COFEE is a free, USB-based set of tools, which Microsoft offers only to law enforcement, that plugs into a computer to gather evidence during an investigation. It lets an officer with little or no computer know-how use digital forensics tools to gather volatile evidence.
COFEE was posted, and then later removed, from at least one file-sharing site, but security experts say the cat is now out of the bag. While many forensics tools with similar functionality as Microsoft's Computer Online Forensic Evidence Extractor (COFEE) are available, security experts still worry the bad guys will use their access to the tool to figure out ways to circumvent it.
Chris Wysopal, CTO at Veracode, says the danger is that a detection tool will be written for COFEE so that the bad guys can cover their tracks. "Someone will build a detector so that machines will wipe themselves or give rootkit-like fake answers if this USB is inserted into a computer," Wysopal says.

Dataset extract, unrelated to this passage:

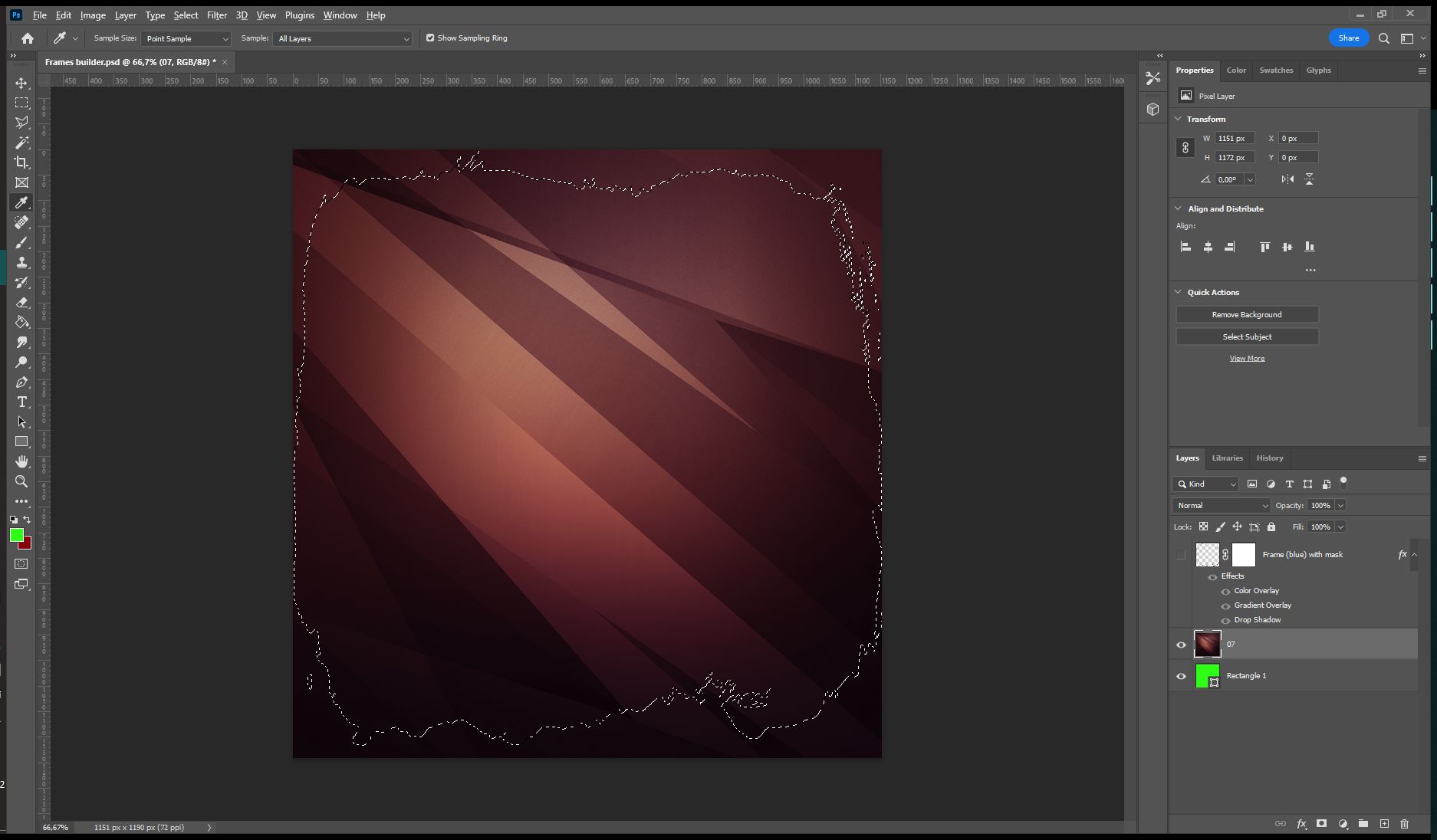
Task: Select the Move tool
Action: (21, 83)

One researcher who got a copy of COFEE online says bad guys could abuse the tool by taking one of its DLLs and loading it into a compromised machine's memory, where it then dumps stored clear-text passwords to a file.
Microsoft says it's investigating reports that some version of COFEE may have been made available online, but that it's not worried about workarounds. "Note that contrary to reports, we do not anticipate the possible availability of COFEE for cybercriminals to download and find ways to 'build around' to be a significant concern," said Richard Boscovich, senior attorney for Microsoft's Internet Safety Enforcement Team, in a statement. "COFEE was designed and provided for use by law enforcement with proper legal authority, but is essentially a collection of digital forensic tools already commonly used around the world. Its value for law enforcement is not in secret functionality unknown to cybercriminals -- its value is in the way COFEE brings those tools together in a simple and customizable format for law enforcement use in the field."

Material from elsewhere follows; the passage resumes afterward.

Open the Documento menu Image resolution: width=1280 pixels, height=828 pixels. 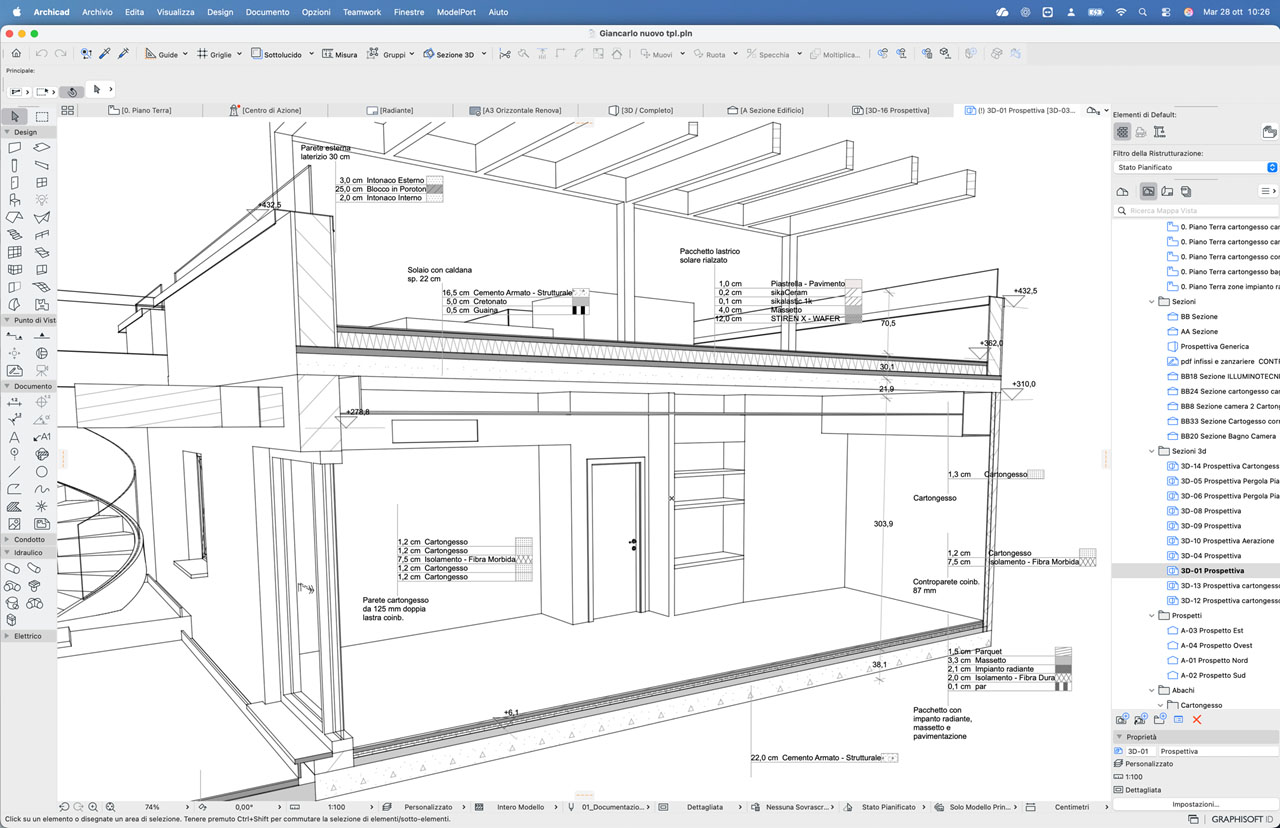[x=267, y=12]
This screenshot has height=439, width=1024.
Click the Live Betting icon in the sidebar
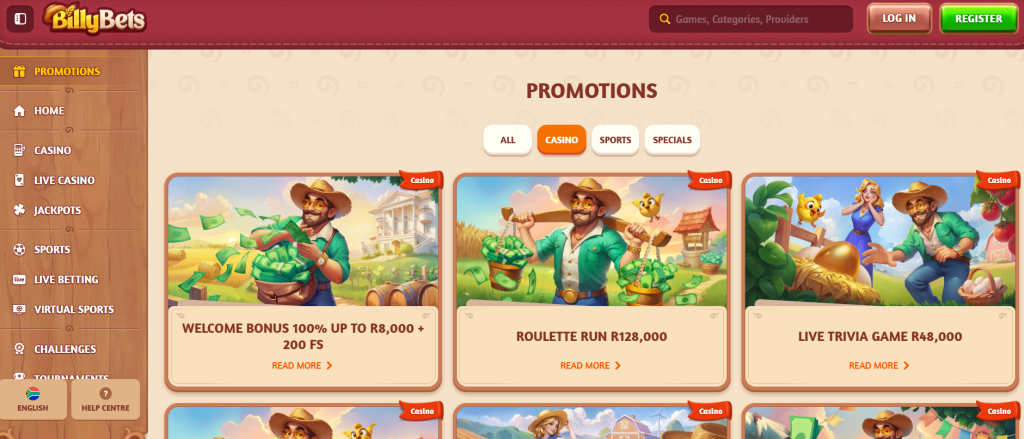click(x=19, y=280)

Boscovich said Microsoft "strongly" recommends not downloading "any technology purporting to be COFEE outside of authorized channels -- both because any unauthorized technology may not be what it claims to be, and because Microsoft has only granted legal usage rights for our COFEE technology for law enforcement purposes."
"We will take action to mitigate any unauthorized distribution of our technology beyond the means for which it's been legally provided," he said.
Graham Cluley, senior technology consultant with Sophos, says while there are plenty of tools that perform similar tasks to COFEE, it's not very likely to be abused for nefarious purposes. But, "that can't be ruled out," he says.
Cluley is more concerned about criminals learning the inner workings of COFEE. The real danger is if they can "determine if it is being run on one of their PCs and take precautionary steps to prevent the computer crime community from finding out what they've been up to," he says.
But getting a copy of COFEE won't likely expose its "secret sauce," says Jamie Butler, a director at digital forensics firm Mandiant. Attempting to reverse-engineer it to evade it probably isn't necessary for the bad guys, anyway, because the suite of tools in COFEE collects so much data that they already can get lost in the "noise," Butler says.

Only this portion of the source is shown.